Assigned task: Return each line below holding the string "agent".

Stored data entries:
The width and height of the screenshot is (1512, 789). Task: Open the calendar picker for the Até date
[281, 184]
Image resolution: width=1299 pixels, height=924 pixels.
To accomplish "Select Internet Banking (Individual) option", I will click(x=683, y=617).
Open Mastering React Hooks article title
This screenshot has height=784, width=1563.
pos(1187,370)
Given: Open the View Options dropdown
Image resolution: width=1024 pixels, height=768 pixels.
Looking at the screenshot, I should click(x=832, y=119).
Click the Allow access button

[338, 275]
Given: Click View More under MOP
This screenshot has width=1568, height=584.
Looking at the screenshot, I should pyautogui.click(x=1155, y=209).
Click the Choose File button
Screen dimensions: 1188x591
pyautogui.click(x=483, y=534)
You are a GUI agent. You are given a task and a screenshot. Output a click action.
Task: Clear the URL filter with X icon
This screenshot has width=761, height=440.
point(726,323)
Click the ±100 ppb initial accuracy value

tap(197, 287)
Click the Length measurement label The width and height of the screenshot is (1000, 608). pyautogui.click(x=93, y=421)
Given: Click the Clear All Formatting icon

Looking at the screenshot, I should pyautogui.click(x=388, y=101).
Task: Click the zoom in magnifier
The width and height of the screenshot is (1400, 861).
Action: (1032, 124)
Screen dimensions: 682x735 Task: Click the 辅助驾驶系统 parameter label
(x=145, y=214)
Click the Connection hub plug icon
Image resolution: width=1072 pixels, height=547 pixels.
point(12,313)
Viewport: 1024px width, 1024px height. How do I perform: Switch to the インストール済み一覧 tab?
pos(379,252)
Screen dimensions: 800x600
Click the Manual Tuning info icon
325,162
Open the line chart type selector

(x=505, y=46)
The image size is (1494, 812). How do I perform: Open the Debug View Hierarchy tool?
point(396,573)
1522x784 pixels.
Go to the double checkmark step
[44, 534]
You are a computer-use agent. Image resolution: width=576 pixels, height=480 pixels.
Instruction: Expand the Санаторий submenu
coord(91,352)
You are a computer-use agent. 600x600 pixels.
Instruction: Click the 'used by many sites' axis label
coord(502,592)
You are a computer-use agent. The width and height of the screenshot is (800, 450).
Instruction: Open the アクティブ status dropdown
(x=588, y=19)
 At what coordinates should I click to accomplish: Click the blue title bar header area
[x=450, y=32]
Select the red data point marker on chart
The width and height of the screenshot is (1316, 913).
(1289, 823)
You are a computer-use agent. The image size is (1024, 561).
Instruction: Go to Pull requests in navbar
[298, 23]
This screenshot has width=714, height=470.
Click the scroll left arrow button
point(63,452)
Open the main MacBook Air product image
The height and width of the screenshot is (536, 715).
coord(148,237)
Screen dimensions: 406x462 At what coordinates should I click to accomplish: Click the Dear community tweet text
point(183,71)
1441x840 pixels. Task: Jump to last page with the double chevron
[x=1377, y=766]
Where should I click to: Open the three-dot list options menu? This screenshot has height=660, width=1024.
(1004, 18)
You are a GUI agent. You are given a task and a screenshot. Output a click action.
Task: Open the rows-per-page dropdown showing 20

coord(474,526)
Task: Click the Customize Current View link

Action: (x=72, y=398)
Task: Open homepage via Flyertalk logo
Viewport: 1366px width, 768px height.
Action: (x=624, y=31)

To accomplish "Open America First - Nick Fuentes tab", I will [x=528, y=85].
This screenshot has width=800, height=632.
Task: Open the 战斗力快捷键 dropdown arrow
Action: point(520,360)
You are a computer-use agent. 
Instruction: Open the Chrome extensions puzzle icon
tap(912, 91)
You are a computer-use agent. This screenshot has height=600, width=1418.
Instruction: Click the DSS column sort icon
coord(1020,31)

Answer box:
You are a GUI agent. You are given a task and a screenshot. Output a click action.
You are a computer-use agent. Image resolution: width=576 pixels, height=480 pixels.
You are a computer-use agent. 600x600 pixels.
You are a computer-use agent. The width and height of the screenshot is (800, 450).
You are a computer-use agent. The image size is (1024, 561).
You are a GUI agent. You are given a task and a screenshot. Output a click action.
You are a computer-use agent. 
You are a computer-use agent. This screenshot has height=600, width=1418.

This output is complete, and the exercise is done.